A recruiting specialist once shared her rule of thumb with me that I think works in many situations: For every $10,000 of annual income you receive from your current employment, it will likely take you a month to find a replacement position. That means that if you earn $30,000 a year, it will take you on average 3 months to find another job.
However, during an economic downturn, it would be safe perhaps to double that estimate. So $30,000 of annual income might take 6 months to replace.
What to Include in Your Emergency Savings Fund
Next, now that you have an idea of how many months you might be without income, multiply those months by the amount of money you would need not only to survive but also to be at least minimally comfortable.
List #1: Include expenses such as rent/mortgage, vehicle-related costs, food, basic clothing, utilities, holiday and birthday gift giving, and any contracted services with penalties for early cancellation.
List #2: Do not include expenses related to vacations and travel, dining out, external entertainment (think theater, cinema, clubs, concerts, etc.), back-to-school shopping, charitable giving, etc.
If you ever lose your employment (or if you have a major medical event), your household should go into financial lockdown immediately, cutting out all expenses under List #2 above while planning for those under List #1. Unfortunately, we all tend to be far too optimistic about our ability to find re-employment soon, leading many to continue to spend at current levels even though we no longer have a steady income. Of course, even if you do qualify for unemployment income (for which many do not because of the circumstances leading to their job loss), it only replaces a small percentage of your monthly income.
In summary, if you earn $40,000 per year and have monthly expenses (under #1 above) of $1,800, you’ll want approximately $7,200 available to you in case of job loss (4 months x $1,800 = $7,200).
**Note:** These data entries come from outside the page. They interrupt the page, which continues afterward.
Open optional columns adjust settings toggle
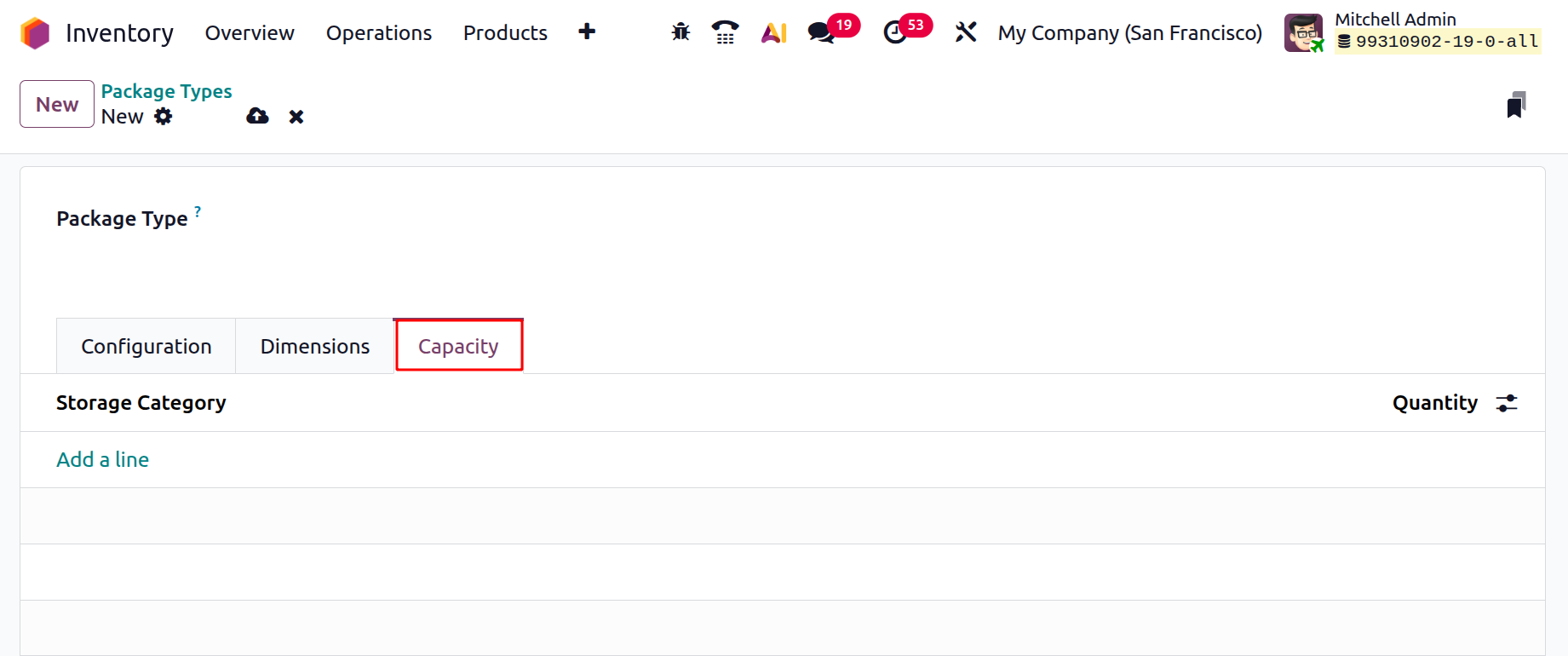This screenshot has width=1568, height=656. 1507,403
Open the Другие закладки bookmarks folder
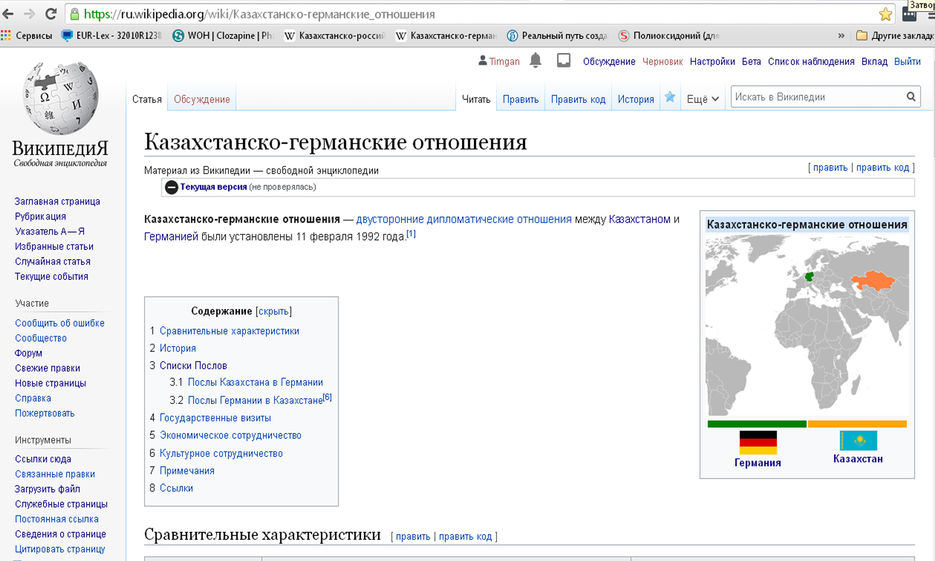The width and height of the screenshot is (935, 561). (895, 36)
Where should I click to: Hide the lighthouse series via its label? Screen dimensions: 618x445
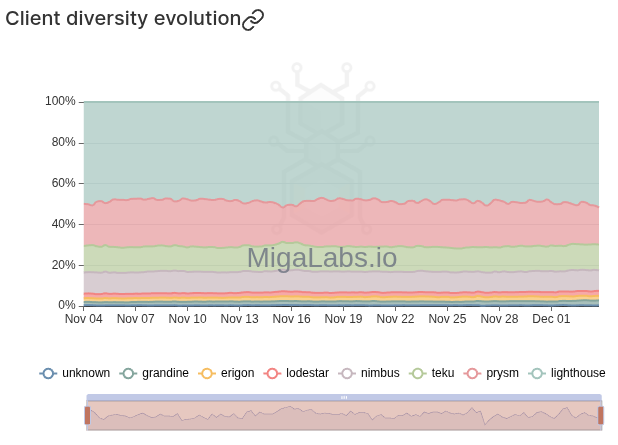point(578,373)
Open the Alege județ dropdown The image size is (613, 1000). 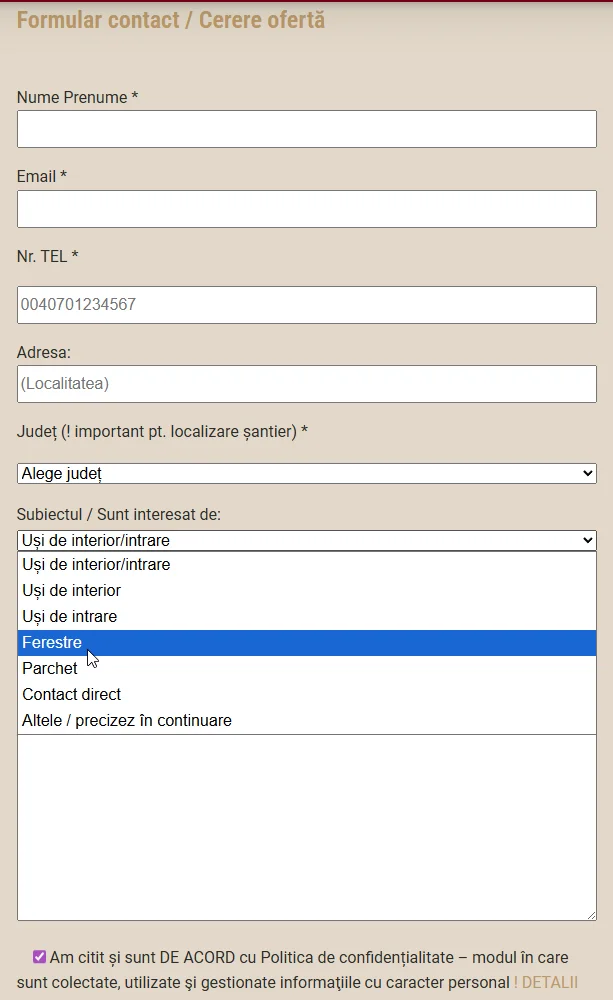pyautogui.click(x=306, y=473)
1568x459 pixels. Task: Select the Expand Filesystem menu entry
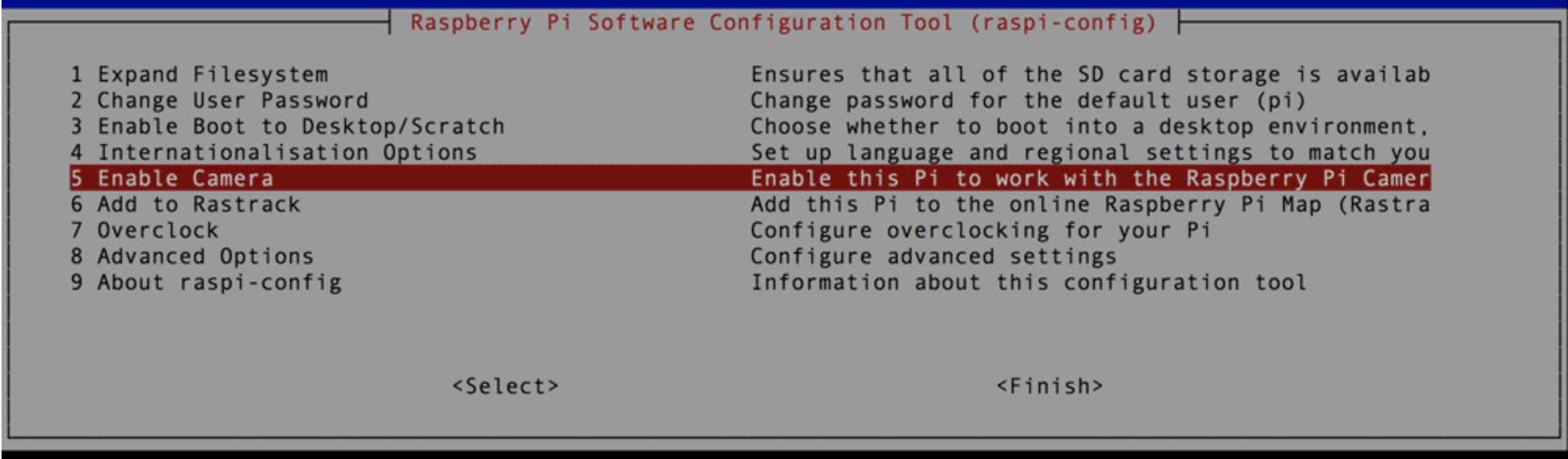click(199, 74)
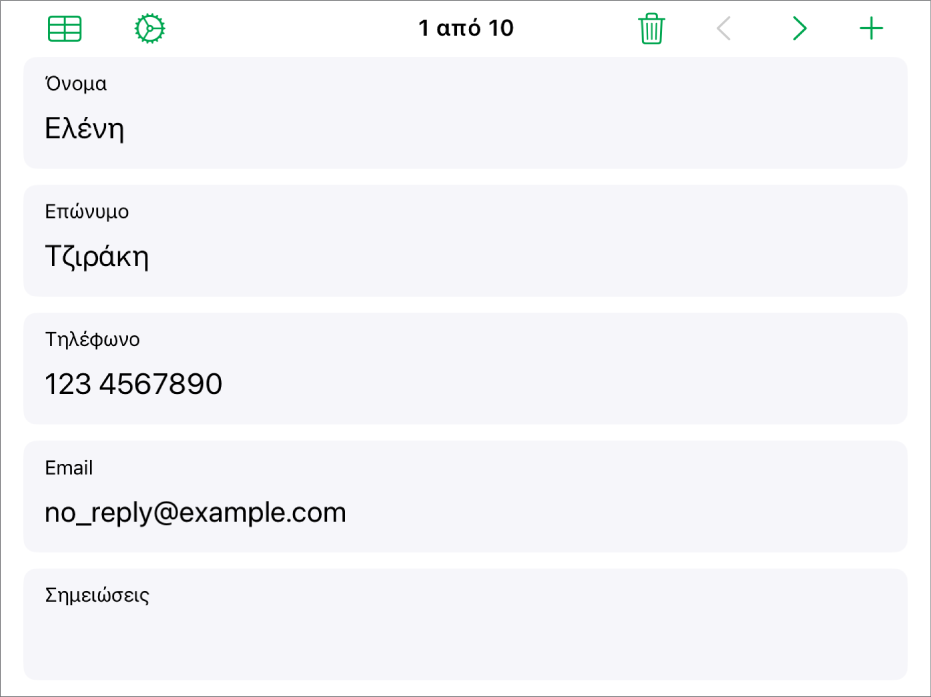Go to the next record arrow

point(800,28)
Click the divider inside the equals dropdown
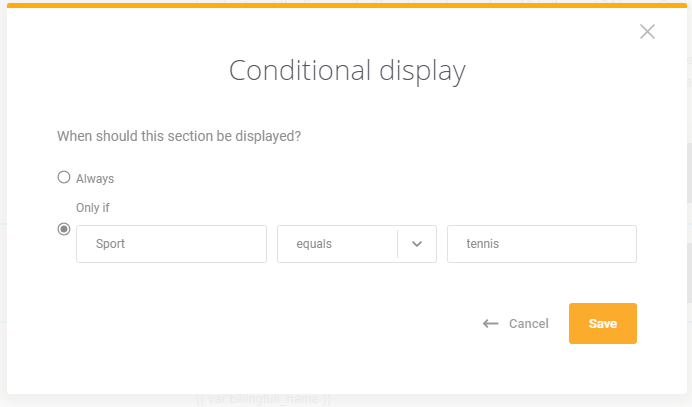This screenshot has height=407, width=692. pyautogui.click(x=397, y=244)
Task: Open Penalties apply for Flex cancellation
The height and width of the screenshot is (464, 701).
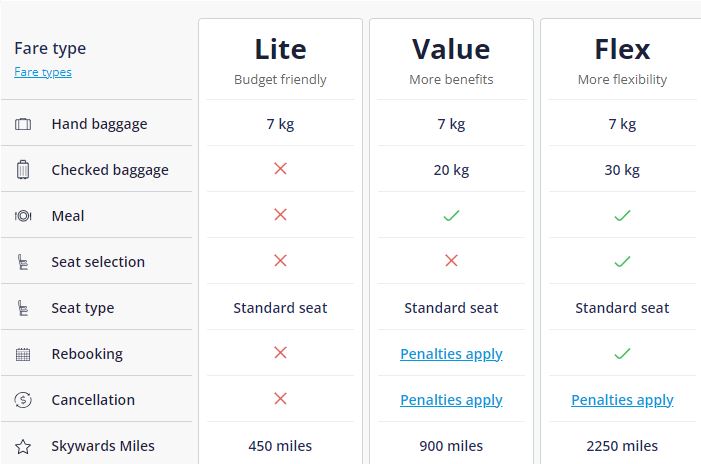Action: coord(622,400)
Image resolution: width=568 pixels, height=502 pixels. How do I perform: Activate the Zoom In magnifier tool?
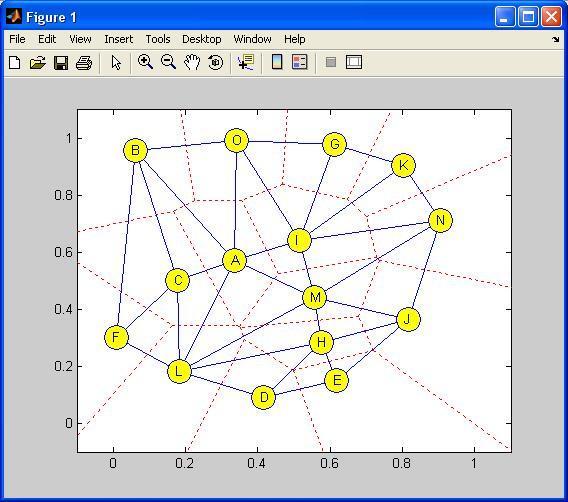click(x=145, y=62)
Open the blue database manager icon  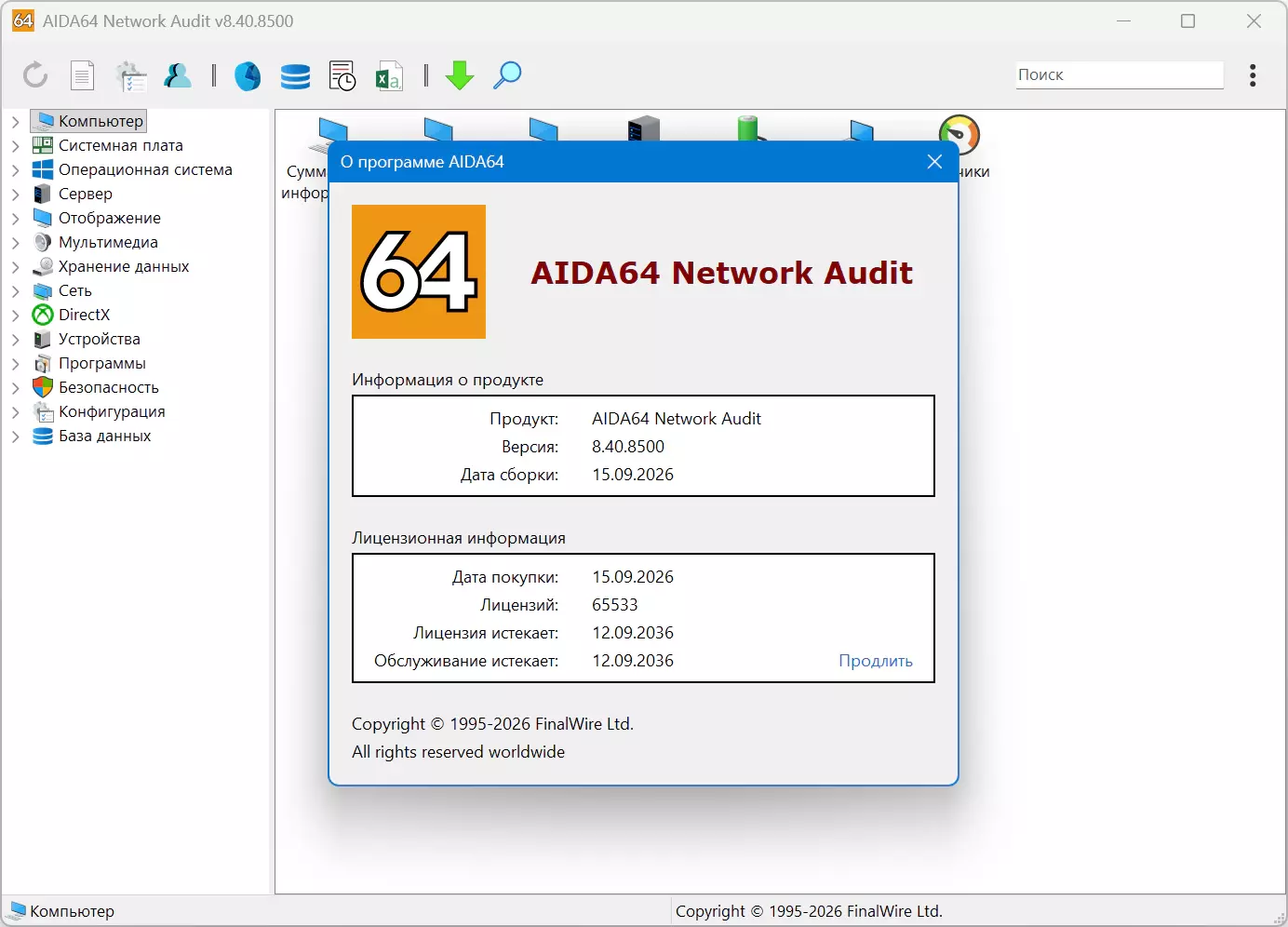[x=295, y=75]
Where to Put Your Emergency Savings
After calculating this figure, it’s only natural you might wonder, “where am I suppose to put all that money?” Should you put it all in the common savings account, earning .25% interest? I would hope not. You want to earn as much interest as possible while also keeping the cash in a fairly easily accessible account (“liquid”). One possibility would be to work toward having four 4-month Certificates of Deposit of $1,800 each, with one maturing each month. Money Market accounts may also work as emergency savings vehicles.
When to Use an Emergency Savings Fund
I’m willing to bet the majority of us know the line between what is and what isn’t an emergency. However, up to this point, I have only mentioned the one instance of job loss. Here’s a list of other times when your emergency savings will come in handy:
- Major Home Repairs: On a case by case basis you can decide whether whatever is broken needs to be fixed immediately. Among the worst home disasters are bursting pipes, non-functioning furnaces or plumbing, broken appliances, and leaky roofs.
- Car Repairs: Many small car repairs can be handled out of your monthly budgets. However, if you need to replace a dead transmission or have to pay for a multitude of repairs after an accident, your emergency savings fund can come to the rescue.
- Medical Bills: Even less predictable than the first two, health issues and treatment can certainly leave a long-term impact on your finances, unless you have an emergency savings to rely on.
- Loss of Spouse: Whether or not this includes the loss of income, it certainly will affect the surviving spouse’s financial life for years to come. An emergency savings fund can provide a buffer during this time of transition.
An emergency savings fund is truly an opportunity to ensure your peace of mind no matter what life has in store. For tips on how to build an emergency savings fund, check out our blog “How to Save Money” for the next steps.
Best wishes in developing and implementing your emergency savings strategy. It will take time and effort, but in the end, it will definitely be worth it.